Melalui Sakramen Imamat, seseorang menerima imam jabatan yang melanjutkan tiga misi Kristus: Imam, Raja, dan Nabi

Sebagai Imam, mereka melanjutkan karya Kristus dengan merayakan Sakramen dan memimpin umat di dalam liturgi, terutama di dalam liturgi Ekaristi. Memberikan Sakramen Baptis, Penguatan, Pengakuan Dosa, Sakramen Perminyakan, dan memberikan penguburan kepada yang meninggal. Dalam kesehariannya, mereka juga berdoa brevier yang merupakan doa gereja.

Sebagai Nabi, para imam melaksanakannya dengan cara berkotbah, mengajar di sekolah atau persiapan pembaptisan yang bersumber pada kebenaran Kitab Suci, Tradisi Suci, dan Magisterium.

Sebagai Raja, para pastor melaksanakannya melalui pelayanan di bidang kepemimpinan umat, baik di paroki atau komunitas yang dipercayakan kepada mereka. Mereka bekerja sama dengan dewan paroki, sehingga kegiatan paroki dapat berjalan dengan baik.

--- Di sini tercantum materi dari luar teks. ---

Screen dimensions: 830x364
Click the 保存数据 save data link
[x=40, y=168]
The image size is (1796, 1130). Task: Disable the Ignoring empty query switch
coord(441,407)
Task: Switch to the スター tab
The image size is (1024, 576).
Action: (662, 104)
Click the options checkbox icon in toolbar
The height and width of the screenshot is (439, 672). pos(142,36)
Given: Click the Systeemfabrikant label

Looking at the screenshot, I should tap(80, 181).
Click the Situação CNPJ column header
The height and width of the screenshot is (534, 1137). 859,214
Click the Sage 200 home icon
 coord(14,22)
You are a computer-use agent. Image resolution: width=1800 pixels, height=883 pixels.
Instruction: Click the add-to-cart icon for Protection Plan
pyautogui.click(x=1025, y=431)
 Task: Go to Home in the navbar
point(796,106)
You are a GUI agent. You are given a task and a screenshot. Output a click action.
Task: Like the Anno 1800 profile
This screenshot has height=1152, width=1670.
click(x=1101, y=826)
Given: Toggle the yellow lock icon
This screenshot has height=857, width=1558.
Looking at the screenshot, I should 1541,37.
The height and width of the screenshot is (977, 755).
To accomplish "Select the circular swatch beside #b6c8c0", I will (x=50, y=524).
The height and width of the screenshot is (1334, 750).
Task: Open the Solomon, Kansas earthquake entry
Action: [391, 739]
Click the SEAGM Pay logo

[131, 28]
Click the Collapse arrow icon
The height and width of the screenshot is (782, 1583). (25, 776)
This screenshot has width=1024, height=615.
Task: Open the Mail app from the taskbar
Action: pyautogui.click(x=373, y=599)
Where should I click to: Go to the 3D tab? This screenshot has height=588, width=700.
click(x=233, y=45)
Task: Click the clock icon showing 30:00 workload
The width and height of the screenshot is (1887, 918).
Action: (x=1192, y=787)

Mengapa imam tidak menikah?

Bisa dilihat bahwa dengan tidak menikah maka, seorang imam dapat mencurahkan segenap hati, jiwa, dan pikirannya untuk melayani Tuhan dan sesama. Rasul Paulus sendiri memberikan nasehat ”Aku ingin, supaya kamu hidup tanpa kekuatiran. Orang yang tidak beristeri memusatkan perhatiannya pada perkara Tuhan, bagaimana Tuhan berkenan kepadanya” (1 Kor 7:32). Dengan hidup selibat, seorang imam hanya memikirkan apa yang terbaik bagi Tuhan dan umat yang dipercayakan kepadanya. (alma)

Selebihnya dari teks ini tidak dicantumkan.